Kadisnakertrans: Terkait PP 78/2015 Ada Ketentuan yang Tak Dapat Dilanggar
Winarso, menyatakan akan menolak jika Anies Baswedan menetapkan UMP DKI Jakarta 2020 menggunakan PP 78 Tahun 2015
Penulis: Muhammad Rizki Hidayat | Editor: Muhammad Zulfikar
Laporan Wartawan TribunJakarta.com, Muhammad Rizki Hidayat
TRIBUNJAKARTA.COM, GAMBIR - Ketua Konfederasi Serikat Pekerja Indonesia (KSPI) Jakarta, Winarso, telah berdialog dengan Gubernur DKI Jakarta Anies Baswedan, di gedung Balai Kota DKI Jakarta, Rabu (30/10/2019).

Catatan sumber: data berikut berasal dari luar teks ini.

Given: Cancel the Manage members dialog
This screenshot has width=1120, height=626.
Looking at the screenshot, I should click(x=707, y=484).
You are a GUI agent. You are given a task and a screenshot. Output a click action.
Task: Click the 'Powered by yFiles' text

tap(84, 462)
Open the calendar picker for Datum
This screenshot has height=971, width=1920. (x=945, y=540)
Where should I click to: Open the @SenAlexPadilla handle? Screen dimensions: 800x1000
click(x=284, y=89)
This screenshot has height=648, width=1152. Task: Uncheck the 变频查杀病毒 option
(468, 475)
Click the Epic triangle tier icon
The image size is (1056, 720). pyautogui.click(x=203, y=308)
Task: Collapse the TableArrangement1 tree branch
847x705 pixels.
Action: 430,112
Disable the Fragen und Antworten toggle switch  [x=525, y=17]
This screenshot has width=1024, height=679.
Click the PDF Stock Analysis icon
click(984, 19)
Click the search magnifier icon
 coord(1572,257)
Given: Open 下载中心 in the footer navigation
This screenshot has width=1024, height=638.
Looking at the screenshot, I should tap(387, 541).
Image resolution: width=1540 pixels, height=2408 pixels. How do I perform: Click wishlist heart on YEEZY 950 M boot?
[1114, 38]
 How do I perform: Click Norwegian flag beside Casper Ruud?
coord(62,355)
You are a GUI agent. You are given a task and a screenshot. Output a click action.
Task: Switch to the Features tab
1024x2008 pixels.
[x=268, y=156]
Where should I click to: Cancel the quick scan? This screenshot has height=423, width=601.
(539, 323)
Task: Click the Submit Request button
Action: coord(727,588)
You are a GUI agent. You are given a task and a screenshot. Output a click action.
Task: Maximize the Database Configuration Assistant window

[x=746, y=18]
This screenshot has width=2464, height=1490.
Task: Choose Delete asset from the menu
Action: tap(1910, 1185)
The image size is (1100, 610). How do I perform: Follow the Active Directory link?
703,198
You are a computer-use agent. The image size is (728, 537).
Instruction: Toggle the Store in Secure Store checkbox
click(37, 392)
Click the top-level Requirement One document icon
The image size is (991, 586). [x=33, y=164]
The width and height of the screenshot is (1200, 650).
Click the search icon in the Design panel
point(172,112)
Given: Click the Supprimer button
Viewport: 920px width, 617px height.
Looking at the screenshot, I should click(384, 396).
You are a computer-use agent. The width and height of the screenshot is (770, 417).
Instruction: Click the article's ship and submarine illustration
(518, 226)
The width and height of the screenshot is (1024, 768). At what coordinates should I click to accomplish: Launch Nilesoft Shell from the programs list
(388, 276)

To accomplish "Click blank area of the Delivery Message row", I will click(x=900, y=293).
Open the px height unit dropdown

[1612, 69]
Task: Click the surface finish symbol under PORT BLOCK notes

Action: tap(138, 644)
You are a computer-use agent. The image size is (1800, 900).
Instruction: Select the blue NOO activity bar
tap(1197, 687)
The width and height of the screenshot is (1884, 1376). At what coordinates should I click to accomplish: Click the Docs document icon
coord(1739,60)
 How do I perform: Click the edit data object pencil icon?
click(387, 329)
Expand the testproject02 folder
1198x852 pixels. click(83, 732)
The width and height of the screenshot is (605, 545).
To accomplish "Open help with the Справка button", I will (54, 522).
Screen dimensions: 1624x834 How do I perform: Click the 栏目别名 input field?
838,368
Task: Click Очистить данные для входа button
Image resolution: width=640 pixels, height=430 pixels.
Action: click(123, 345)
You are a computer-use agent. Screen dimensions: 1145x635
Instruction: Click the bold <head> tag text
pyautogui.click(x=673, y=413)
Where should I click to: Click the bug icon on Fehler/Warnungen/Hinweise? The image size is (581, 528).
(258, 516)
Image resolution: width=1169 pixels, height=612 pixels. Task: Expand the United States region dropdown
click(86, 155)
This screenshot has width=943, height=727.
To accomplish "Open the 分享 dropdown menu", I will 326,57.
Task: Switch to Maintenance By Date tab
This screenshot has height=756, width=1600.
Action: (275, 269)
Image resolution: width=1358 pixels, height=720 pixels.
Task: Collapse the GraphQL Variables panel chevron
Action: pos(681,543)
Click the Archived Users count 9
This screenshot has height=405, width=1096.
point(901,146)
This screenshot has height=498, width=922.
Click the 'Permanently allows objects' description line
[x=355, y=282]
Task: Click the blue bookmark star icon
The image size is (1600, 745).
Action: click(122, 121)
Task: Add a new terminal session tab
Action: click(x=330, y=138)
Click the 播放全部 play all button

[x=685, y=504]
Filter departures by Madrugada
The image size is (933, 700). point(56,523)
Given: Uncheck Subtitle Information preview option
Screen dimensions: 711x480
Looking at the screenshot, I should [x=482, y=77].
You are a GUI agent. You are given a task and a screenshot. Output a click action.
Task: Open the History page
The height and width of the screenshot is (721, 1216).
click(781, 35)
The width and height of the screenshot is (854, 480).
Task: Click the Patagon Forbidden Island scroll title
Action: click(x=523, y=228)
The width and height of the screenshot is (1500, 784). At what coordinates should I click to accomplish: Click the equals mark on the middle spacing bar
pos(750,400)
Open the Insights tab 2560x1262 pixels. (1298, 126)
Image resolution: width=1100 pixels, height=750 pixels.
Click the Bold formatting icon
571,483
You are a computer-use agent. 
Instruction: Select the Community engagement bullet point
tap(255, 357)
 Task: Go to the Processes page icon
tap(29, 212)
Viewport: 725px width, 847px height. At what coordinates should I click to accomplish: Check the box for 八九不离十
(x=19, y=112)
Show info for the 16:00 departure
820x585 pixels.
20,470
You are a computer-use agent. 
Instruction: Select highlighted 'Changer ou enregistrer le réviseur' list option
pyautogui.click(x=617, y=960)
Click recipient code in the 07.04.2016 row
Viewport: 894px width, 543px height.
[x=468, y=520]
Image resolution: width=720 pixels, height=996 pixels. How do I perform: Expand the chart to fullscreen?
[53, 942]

Dialog yang hampir satu jam tersebut juga dihadiri Kepala Dinas Tenaga Kerja dan Transmigrasi (Kadisnakertrans) DKI Jakarta, Andri Yansyah.
Turut serta juga perwakilan dari Tim Gubernur untuk Percepatan Pembangunan (TGUPP) DKI Jakarta, Fiqih.
Di antara mereka, hanya Andri Yansyah yang menyatakan hasil dialog pada hadapan massa buruh.
"Intinya, terkait PP Nomor 78 Tahun 2015 ada ketentuan yang tak dapat dilanggar," ucap Andri, sapaannya, di atas mobil komando milik massa buruh, Rabu (30/10/2019).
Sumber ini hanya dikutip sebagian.